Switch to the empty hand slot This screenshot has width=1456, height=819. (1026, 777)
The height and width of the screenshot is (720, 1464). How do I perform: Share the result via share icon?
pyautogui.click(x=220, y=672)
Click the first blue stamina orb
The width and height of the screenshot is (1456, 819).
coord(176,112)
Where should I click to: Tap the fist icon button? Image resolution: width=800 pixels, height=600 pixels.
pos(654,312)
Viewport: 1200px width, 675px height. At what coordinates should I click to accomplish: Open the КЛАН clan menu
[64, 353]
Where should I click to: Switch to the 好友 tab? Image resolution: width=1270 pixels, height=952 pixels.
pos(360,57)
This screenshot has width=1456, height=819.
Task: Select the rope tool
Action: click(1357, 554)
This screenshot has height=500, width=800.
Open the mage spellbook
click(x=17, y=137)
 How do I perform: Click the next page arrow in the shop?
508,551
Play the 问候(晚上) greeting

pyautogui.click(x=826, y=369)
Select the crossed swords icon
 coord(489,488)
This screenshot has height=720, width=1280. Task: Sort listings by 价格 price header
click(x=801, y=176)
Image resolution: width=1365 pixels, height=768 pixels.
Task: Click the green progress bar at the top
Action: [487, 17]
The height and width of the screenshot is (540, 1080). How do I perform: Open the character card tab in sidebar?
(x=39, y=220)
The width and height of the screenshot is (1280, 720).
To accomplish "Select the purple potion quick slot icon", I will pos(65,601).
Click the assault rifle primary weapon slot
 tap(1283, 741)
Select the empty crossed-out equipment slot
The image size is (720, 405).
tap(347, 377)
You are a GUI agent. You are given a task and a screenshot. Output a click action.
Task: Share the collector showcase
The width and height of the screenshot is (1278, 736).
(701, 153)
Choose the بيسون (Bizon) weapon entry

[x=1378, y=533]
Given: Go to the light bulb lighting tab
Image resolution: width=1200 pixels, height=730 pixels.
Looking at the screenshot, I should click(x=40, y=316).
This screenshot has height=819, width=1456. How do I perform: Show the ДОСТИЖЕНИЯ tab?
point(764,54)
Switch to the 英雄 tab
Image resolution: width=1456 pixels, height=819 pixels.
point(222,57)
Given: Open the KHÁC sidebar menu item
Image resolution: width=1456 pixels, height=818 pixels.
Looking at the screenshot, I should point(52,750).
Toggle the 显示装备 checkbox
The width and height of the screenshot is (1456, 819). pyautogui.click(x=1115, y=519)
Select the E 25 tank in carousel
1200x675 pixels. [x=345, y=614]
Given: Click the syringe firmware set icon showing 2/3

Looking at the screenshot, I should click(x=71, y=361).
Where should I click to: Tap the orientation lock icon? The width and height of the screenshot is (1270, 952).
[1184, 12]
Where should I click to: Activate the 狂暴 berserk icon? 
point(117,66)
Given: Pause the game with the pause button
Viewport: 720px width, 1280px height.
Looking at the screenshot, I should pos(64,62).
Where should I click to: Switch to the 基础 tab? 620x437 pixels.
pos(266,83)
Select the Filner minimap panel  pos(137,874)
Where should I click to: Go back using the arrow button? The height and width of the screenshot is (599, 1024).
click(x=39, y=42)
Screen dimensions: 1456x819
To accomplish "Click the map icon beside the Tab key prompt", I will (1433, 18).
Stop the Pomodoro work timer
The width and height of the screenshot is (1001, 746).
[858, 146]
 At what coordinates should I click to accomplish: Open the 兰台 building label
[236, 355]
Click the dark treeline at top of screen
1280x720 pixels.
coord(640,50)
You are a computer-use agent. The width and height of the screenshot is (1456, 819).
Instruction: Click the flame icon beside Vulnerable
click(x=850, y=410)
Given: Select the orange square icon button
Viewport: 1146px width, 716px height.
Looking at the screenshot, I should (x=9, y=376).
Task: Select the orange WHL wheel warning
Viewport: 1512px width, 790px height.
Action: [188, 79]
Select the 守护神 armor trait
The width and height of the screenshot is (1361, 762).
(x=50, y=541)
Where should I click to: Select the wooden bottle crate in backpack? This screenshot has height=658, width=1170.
★ ★ ★
→ Goal of the exercise:
Can you reproduce the material with every "spellbook" swapped for "grimoire" and everything else left unchanged?

→ Final result:
Switch to the empty hand slot This screenshot has width=1456, height=819. (1026, 777)
The height and width of the screenshot is (720, 1464). How do I perform: Share the result via share icon?
pyautogui.click(x=220, y=672)
Click the first blue stamina orb
The width and height of the screenshot is (1456, 819).
coord(176,112)
Where should I click to: Tap the fist icon button? Image resolution: width=800 pixels, height=600 pixels.
pos(654,312)
Viewport: 1200px width, 675px height. At what coordinates should I click to accomplish: Open the КЛАН clan menu
[64, 353]
Where should I click to: Switch to the 好友 tab? Image resolution: width=1270 pixels, height=952 pixels.
pos(360,57)
This screenshot has width=1456, height=819.
Task: Select the rope tool
Action: click(1357, 554)
This screenshot has height=500, width=800.
Open the mage grimoire
click(x=17, y=137)
 How do I perform: Click the next page arrow in the shop?
508,551
Play the 问候(晚上) greeting

pyautogui.click(x=826, y=369)
Select the crossed swords icon
 coord(489,488)
This screenshot has height=720, width=1280. Task: Sort listings by 价格 price header
click(x=801, y=176)
Image resolution: width=1365 pixels, height=768 pixels.
Task: Click the green progress bar at the top
Action: [487, 17]
The height and width of the screenshot is (540, 1080). How do I perform: Open the character card tab in sidebar?
(x=39, y=220)
The width and height of the screenshot is (1280, 720).
To accomplish "Select the purple potion quick slot icon", I will pos(65,601).
Click the assault rifle primary weapon slot
 tap(1283, 741)
Select the empty crossed-out equipment slot
The image size is (720, 405).
tap(347, 377)
You are a GUI agent. You are given a task and a screenshot. Output a click action.
Task: Share the collector showcase
The width and height of the screenshot is (1278, 736).
(701, 153)
Choose the بيسون (Bizon) weapon entry

[x=1378, y=533]
Given: Go to the light bulb lighting tab
Image resolution: width=1200 pixels, height=730 pixels.
Looking at the screenshot, I should click(x=40, y=316).
This screenshot has height=819, width=1456. How do I perform: Show the ДОСТИЖЕНИЯ tab?
point(764,54)
Switch to the 英雄 tab
Image resolution: width=1456 pixels, height=819 pixels.
point(222,57)
Given: Open the KHÁC sidebar menu item
Image resolution: width=1456 pixels, height=818 pixels.
Looking at the screenshot, I should point(52,750).
Toggle the 显示装备 checkbox
The width and height of the screenshot is (1456, 819). pyautogui.click(x=1115, y=519)
Select the E 25 tank in carousel
1200x675 pixels. [x=345, y=614]
Given: Click the syringe firmware set icon showing 2/3

Looking at the screenshot, I should click(x=71, y=361).
Where should I click to: Tap the orientation lock icon? The width and height of the screenshot is (1270, 952).
[1184, 12]
Where should I click to: Activate the 狂暴 berserk icon? 
point(117,66)
Given: Pause the game with the pause button
Viewport: 720px width, 1280px height.
Looking at the screenshot, I should pos(64,62).
Where should I click to: Switch to the 基础 tab? 620x437 pixels.
pos(266,83)
Select the Filner minimap panel  pos(137,874)
Where should I click to: Go back using the arrow button? The height and width of the screenshot is (599, 1024).
click(x=39, y=42)
Screen dimensions: 1456x819
To accomplish "Click the map icon beside the Tab key prompt", I will (1433, 18).
Stop the Pomodoro work timer
The width and height of the screenshot is (1001, 746).
[858, 146]
 At what coordinates should I click to accomplish: Open the 兰台 building label
[236, 355]
Click the dark treeline at top of screen
1280x720 pixels.
coord(640,50)
You are a computer-use agent. The width and height of the screenshot is (1456, 819).
Instruction: Click the flame icon beside Vulnerable
click(x=850, y=410)
Given: Select the orange square icon button
Viewport: 1146px width, 716px height.
Looking at the screenshot, I should (x=9, y=376).
Task: Select the orange WHL wheel warning
Viewport: 1512px width, 790px height.
Action: [188, 79]
Select the 守护神 armor trait
The width and height of the screenshot is (1361, 762).
(x=50, y=541)
Where should I click to: Select the wooden bottle crate in backpack? This screenshot has height=658, width=1170.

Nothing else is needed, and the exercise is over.